Over the years, puzzle books have earned themselves a mass audience of people who can happily while away a few hours working on some sudokus or some cryptic crosswords. They’re a great way to pass car journeys – as long as you’re not driving of course – or to lose yourself in on a cold, wet Winter’s night. But I can guarantee no one – and I do mean no one – has ever seen or completed a puzzle book quite like the new release from Dimitris Chassapakis titled The Cypher Files, out in the UK on Thursday.
It is quite literally an escape room in a book. A complex, brain-bending interactive game, the book challenges you to solve puzzles on each page, and obtain keys to move forward by submitting answers online. In order to solve the many puzzles the book offers, you’ll have to think outside the box – and the book itself.
The premise of the book is that the reader/player is an agent of CY.P.H.E.R., the secret international agency working on ’unsolvable’ code-based cases. A number of unexplainable disappearances have meant C.Y.P.H.E.R. have been called upon to research and investigate numerous cryptic clues to help solve the mystery. As with many or most disappearance cases, time is short and the race is on to crack the codes, and therefore the case. The challenge for the reader/player in order for them to succeed will require them to draw, write, fold and cut pages, think critically and differently and explore a series of virtual escape rooms to find the answers they seek. As long as you have a pencil, some scissors, a laptop or tablet with an internet connection and a desire to challenge yourself in a truly unique kind of way, you’re good to go.

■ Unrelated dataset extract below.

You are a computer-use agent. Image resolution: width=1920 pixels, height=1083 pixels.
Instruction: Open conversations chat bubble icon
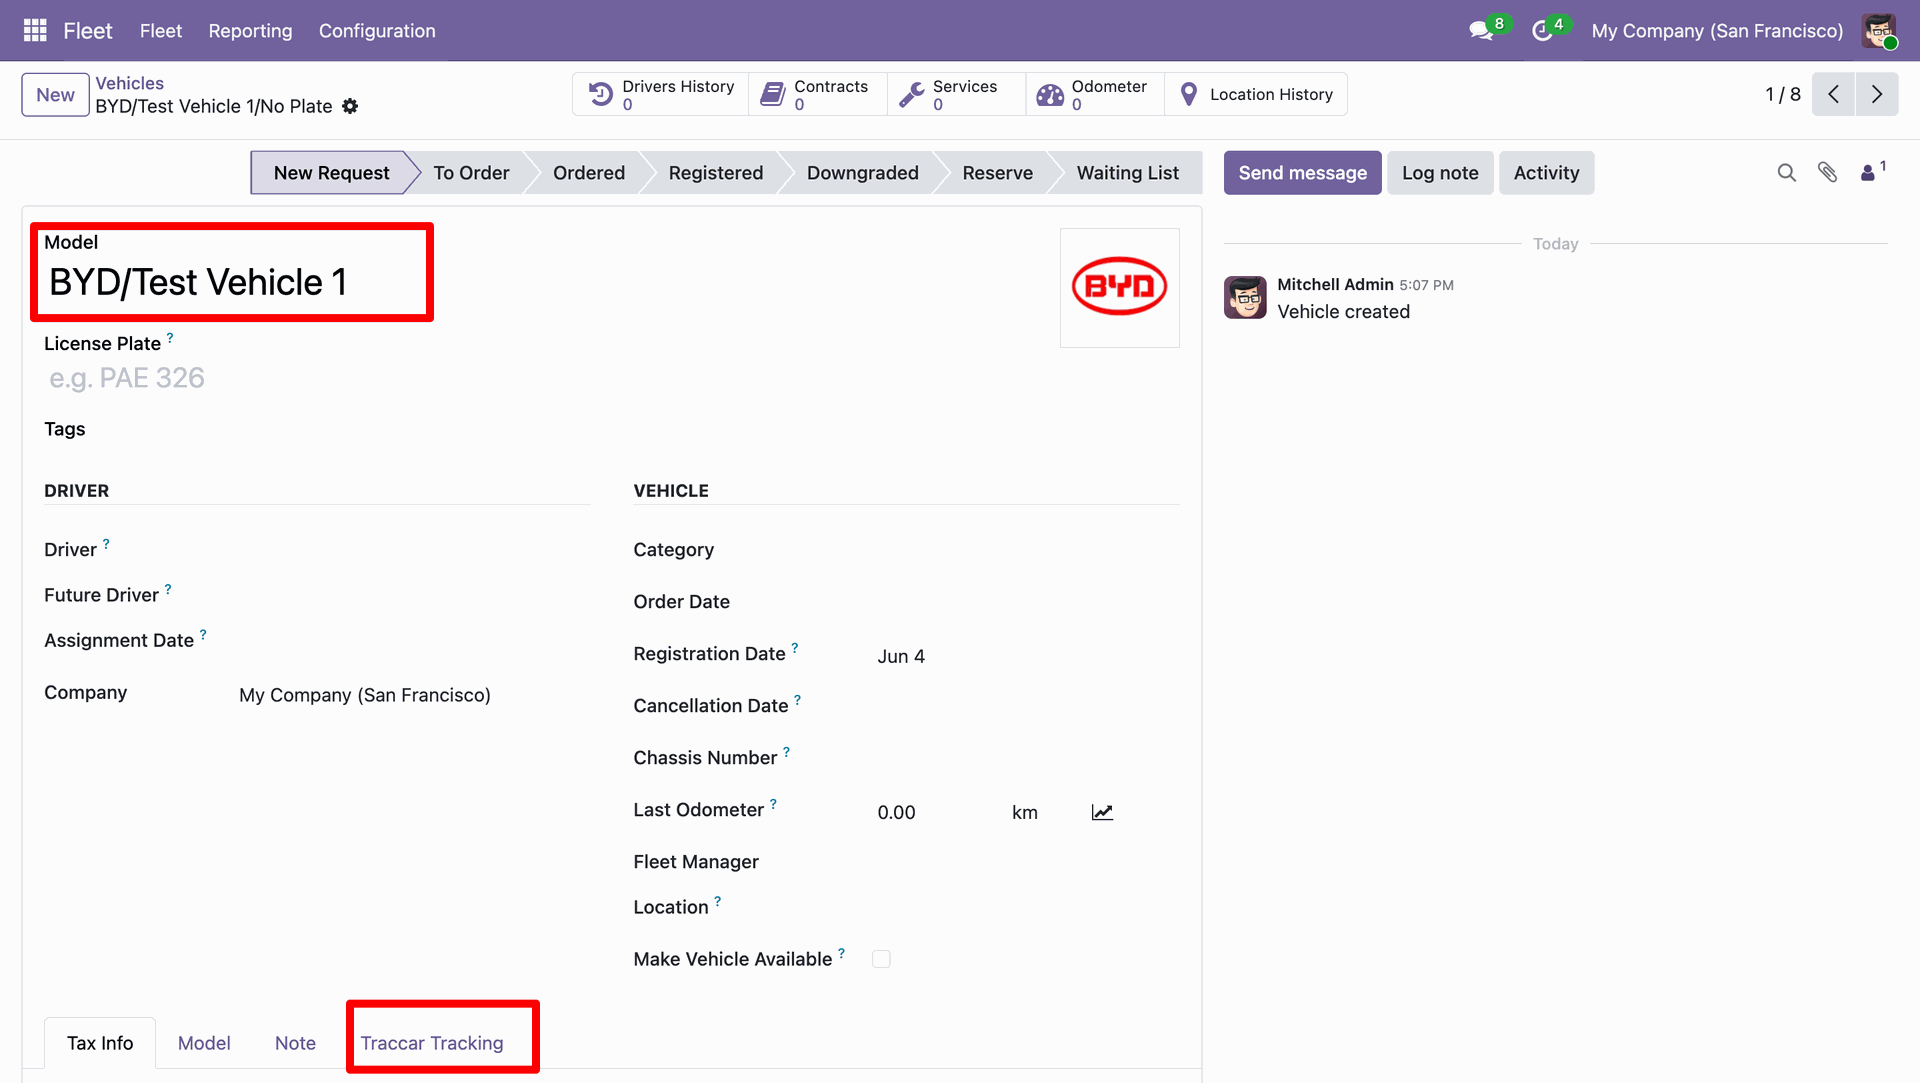(1481, 31)
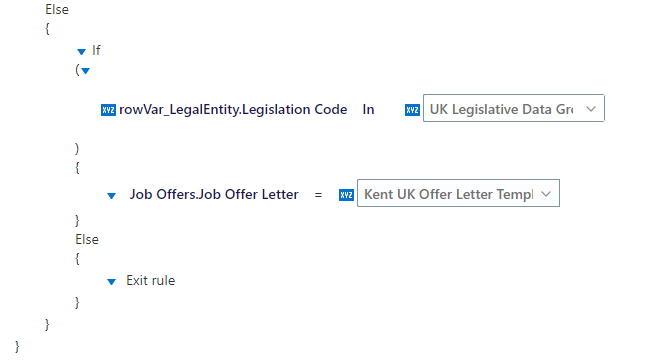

To give you an idea of how challenging The Cypher Files is – at least for occasional puzzle players like myself – it took me a couple of weeks to work through, and some of the puzzles had me so baffled and curious that I literally took the problem I was trying to solve to work with me as I couldn’t get it, or the desire to figure it out, out of my head. It will delight – and possibly stress out – even the most competent of puzzle fans, offering something genuinely different for people to find on virtual and literal bookshelves everywhere; and for that alone, at a time when truly ‘one of a kind’ items of any description are practically unheard of in today’s mass market, Chassapakis should be highly commended.